Anglican, Lutheran leaders echo call for ‘brave action’ on climate change

Over a billion people in 193 countries are expected to celebrate Earth Day with calls for stronger action to “stop global warming and to reverse environmental destruction,” according to organizers. Photo: Tinna Pong/Shutterstock
Over a billion people in 193 countries are expected to celebrate Earth Day with calls for stronger action to “stop global warming and to reverse environmental destruction,” according to organizers. Photo: Tinna Pong/Shutterstock
By Tali Folkins
Published April 21, 2016

With Earth Day approaching Friday, April 22, the heads of the Anglican Church of Canada and the Evangelical Lutheran Church in Canada (ELCIC) are echoing an appeal, made at an international church conference last fall, for urgent action against climate change.

“As we observe Earth Day…we commend to you the Storforsen Appeal,” write Archbishop Fred Hiltz, primate of the Anglican Church of Canada, ELCIC National Bishop Susan Johnson and National Anglican Indigenous Bishop Mark MacDonald in a jointly issued letter.

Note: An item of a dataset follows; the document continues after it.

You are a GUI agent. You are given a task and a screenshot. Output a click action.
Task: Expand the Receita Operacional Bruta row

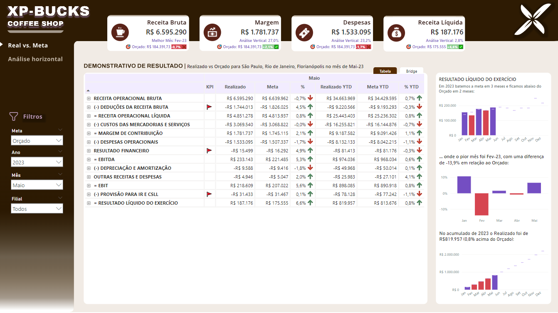(x=89, y=98)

“The appeal calls on all of us ‘to take brave action and make bold decisions on promoting climate justice.’ It asks us to rededicate ourselves ‘to stand in solidarity and support the peoples in the North, who are now already survivors and leaders in responding to climate change,’ ” the bishops continue.

“We pray for the humility and discipline to use the earth’s resources wisely and responsibly; to take action with care for those who will come after us; and to continue to strive to safeguard the integrity of creation, and sustain and renew the life of the earth,” the letter concludes.

The Storforsen Appeal was issued jointly by participants in a The Future of the Arctic: the Impact of Climate Change, a conference of church and Indigenous leaders held in northern Sweden last October 5-8.

MacDonald and Johnson, as well as Henriette Thompson, the Anglican Church of Canada’s former director of public witness for social and ecological justice, were among those who attended the conference, organized by the Church of Sweden and the Canadian Council of Churches.

According to the appeal, “climate justice for the Arctic is a spiritual issue, and the power to change comes from spiritual sources.” The appeal refers to concerns many young people in the Arctic have for their future as rising temperatures threaten traditional ways of life. It argues that “the spiritual resources and traditional knowledge of the Indigenous peoples of the Arctic can serve to overcome the climate challenge we are all facing today,” and it cites, as an important guide to political action, the United Nations Declaration on the Rights of Indigenous Peoples.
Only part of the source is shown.